Repeat verbatim, and only, the lines of the data below, beginning at the line that contains "The height and width of the screenshot is (712, 984)." and stopping after the line that contains "Navigate to the Teams section".

(Stored items from a collection)
★ ★ ★ ★
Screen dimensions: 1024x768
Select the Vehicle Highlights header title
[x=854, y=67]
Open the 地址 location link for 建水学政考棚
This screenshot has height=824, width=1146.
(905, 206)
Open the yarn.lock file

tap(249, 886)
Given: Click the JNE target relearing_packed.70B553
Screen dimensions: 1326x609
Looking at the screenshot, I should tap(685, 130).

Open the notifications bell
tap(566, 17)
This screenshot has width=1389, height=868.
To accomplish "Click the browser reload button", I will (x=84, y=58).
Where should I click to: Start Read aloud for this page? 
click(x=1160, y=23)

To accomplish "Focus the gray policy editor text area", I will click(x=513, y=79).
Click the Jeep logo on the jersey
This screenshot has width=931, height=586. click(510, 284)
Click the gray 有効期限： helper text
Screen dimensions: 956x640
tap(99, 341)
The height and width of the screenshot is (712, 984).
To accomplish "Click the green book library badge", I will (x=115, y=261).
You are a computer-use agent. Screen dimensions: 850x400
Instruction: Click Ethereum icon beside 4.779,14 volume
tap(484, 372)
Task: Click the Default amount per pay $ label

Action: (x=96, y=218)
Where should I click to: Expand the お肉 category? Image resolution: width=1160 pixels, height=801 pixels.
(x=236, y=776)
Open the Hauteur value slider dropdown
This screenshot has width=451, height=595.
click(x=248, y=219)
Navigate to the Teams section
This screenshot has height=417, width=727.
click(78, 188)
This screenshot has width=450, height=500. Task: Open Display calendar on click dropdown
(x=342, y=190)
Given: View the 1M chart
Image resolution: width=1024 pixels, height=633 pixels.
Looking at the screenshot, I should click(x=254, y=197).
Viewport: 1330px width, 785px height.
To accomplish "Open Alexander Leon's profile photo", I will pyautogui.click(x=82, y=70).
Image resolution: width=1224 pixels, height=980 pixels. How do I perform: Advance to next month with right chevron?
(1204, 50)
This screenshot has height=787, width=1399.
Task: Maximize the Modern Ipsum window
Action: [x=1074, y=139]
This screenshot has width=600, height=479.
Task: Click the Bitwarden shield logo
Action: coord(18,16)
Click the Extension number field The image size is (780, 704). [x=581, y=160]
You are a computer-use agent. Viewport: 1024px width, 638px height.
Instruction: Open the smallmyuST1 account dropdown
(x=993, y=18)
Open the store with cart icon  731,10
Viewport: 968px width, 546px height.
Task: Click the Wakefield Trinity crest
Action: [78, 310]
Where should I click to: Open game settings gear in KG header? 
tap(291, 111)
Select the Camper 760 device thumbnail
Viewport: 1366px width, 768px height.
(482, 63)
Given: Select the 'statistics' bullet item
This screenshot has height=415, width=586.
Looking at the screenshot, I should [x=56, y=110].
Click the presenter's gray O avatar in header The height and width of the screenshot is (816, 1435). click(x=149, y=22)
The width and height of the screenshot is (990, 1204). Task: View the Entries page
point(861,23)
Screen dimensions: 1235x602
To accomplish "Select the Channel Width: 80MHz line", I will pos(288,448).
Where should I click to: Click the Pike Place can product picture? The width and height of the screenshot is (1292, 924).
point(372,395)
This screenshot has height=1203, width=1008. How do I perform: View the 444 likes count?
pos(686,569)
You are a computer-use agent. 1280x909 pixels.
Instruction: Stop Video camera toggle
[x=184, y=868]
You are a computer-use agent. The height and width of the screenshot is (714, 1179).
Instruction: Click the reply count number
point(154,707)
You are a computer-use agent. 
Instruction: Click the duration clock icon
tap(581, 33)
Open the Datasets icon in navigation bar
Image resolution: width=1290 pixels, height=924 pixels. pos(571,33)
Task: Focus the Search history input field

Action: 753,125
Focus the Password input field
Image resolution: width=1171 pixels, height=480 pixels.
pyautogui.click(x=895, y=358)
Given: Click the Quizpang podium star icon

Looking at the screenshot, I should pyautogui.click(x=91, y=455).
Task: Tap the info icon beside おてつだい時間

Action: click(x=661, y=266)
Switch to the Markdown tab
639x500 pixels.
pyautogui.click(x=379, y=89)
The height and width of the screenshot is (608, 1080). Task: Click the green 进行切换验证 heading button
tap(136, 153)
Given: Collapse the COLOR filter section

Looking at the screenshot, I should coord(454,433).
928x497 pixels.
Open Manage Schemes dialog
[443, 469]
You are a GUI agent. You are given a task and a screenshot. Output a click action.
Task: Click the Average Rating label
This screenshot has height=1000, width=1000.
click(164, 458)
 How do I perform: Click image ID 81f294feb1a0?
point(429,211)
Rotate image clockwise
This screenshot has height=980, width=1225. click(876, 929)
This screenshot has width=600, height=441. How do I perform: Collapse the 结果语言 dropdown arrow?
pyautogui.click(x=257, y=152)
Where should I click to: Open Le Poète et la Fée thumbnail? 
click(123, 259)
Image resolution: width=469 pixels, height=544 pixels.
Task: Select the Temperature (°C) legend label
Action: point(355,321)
★ ★ ★ ★
▸ **The answer**
The height and width of the screenshot is (712, 984).
To accomplish "Click the green book library badge", I will (x=115, y=261).
You are a computer-use agent. Screen dimensions: 850x400
Instruction: Click Ethereum icon beside 4.779,14 volume
tap(484, 372)
Task: Click the Default amount per pay $ label

Action: (x=96, y=218)
Where should I click to: Expand the お肉 category? Image resolution: width=1160 pixels, height=801 pixels.
(x=236, y=776)
Open the Hauteur value slider dropdown
This screenshot has width=451, height=595.
click(x=248, y=219)
Navigate to the Teams section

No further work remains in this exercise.